▶ [Textauszug]
——————
Die Behauptung: Auf dem vermeintlichen Ministeriums-Plakat ist Leonore Gewessler zu sehen, die mit der Aufschrift "Heizt der Nachbar die Wohnung über 19 Grad auf? Bitte informieren Sie mich" angeblich dazu aufruft, Nachbarn unter einer angegebenen Telefonnummer zu denunzieren.

Zuvor kursierte bereits ein ähnliches gefälschtes Plakat, mit dem Menschen in der Schweiz angeblich dazu aufgefordert wurden, ihre Nachbarn zu melden. AFP hat die Behauptung widerlegt.
Ministerium dementiert
AFP hat beim Bundesministerium für Klimaschutz, Umwelt, Energie, Mobilität, Innovation und Technologie nachgefragt. Ein BMK-Sprecher schrieb: "Das Plakat stammt nicht aus dem Klimaschutzministerium. Die Umsetzung der Energiespartipps der Kampagne basiert selbstverständlich auf Freiwilligkeit."
Die am Plakat angegebene Nummer führt außerdem nicht zu einer Hotline, bei der man Heiztemperaturen melden kann. Die Nummer gehört zum Gebäude des BMK in der Wiener Radetzkystraße. AFP hat dort am 15. September angerufen. Ein Mitarbeiter versicherte, dass ihm keine solche Aktion bekannt sei.
Energiesparpläne in Österreich
Am 12. September 2022 präsentierte Gewessler eine Energiesparkampagne namens "Mission 11", die eine Energieersparnis von elf Prozent anpeilt. Auch das Thema Heizen wird darin angesprochen. Das Ministerium empfiehlt, die Heiztemperatur um zwei Grad zu senken, Heizkörper zu entlüften und Türen zu unbeheizten Räumen zu schließen.
——————
▶ [Datenblock]
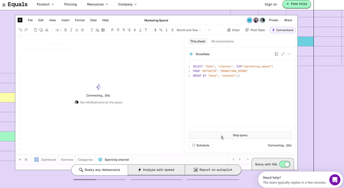Open the chat support bubble icon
——————
▶ [Aufgaben]
(1) Geben Sie an, zu welchem Ort die Telefonnummer führt, die im Textauszug über das gefälschte Plakat genannt wird.
(2) Setzen Sie den Textauszug über das gefälschte Plakat im Anschluss an seinen letzten Satz fort.
Das Material steht in keinem Zusammenhang mit dem Textauszug über das gefälschte Plakat.

▶ [Lösungen]
(1) Sie führt zum Gebäude des BMK in der Wiener Radetzkystraße.

(2)
Die Sujets der Kampagne unterscheiden sich bereits optisch vom aktuell geteilten angeblichen BMK-Plakat. Die "Mission11"-Kampagne setzt auf große Druckschrift in vielen Farben, das vermeintliche Plakat verwendet hingegen ein Foto, das die Ministerin auf der Ministeriumswebsite und auf Facebook als ihr Profilfoto benutzt.
Andere echte Fotos des Ministeriums sind außerdem oft mit einem Österreich-Logo in der linken oberen Ecke gekennzeichnet, das anders als das geteilte Plakat keinen Text enthält.
Ministerin Gewessler wünschte sich Anfang September außerdem eine Maximaltemperatur von 19 Grad in manchen Amtsgebäuden, wie etwa Gemeindeämtern. In Schulen oder Krankenhäusern soll das nicht gelten, genauso wenig wie in privaten Räumen. Verpflichtend ist die Empfehlung zum privaten Energiesparen aber nicht: "Die Empfehlungen stellen zu keinem Zeitpunkt eine Pflicht dar", heißt es vonseiten des Ministeriums.
Aktuell gibt es in Österreich auch keine Gesetze die es verbieten, die eigene Wohnung auf über 19 Grad zu heizen, gegen die ein Nachbar verstoßen könnte. "Es gibt keine entsprechenden Regelungen, die die Heiztemperatur in privaten Räumen einschränkt", erklärte der Ministeriumssprecher.
Fazit: Ein aktuell geteiltes Plakat, das Energieministerin Leonore Gewessler zeigt, wie sie dazu aufruft, zu warm heizende Nachbarn zu verraten, ist gefälscht. Das zuständige Ministerium dementierte die Echtheit des auf Facebook verbreiteten Plakats.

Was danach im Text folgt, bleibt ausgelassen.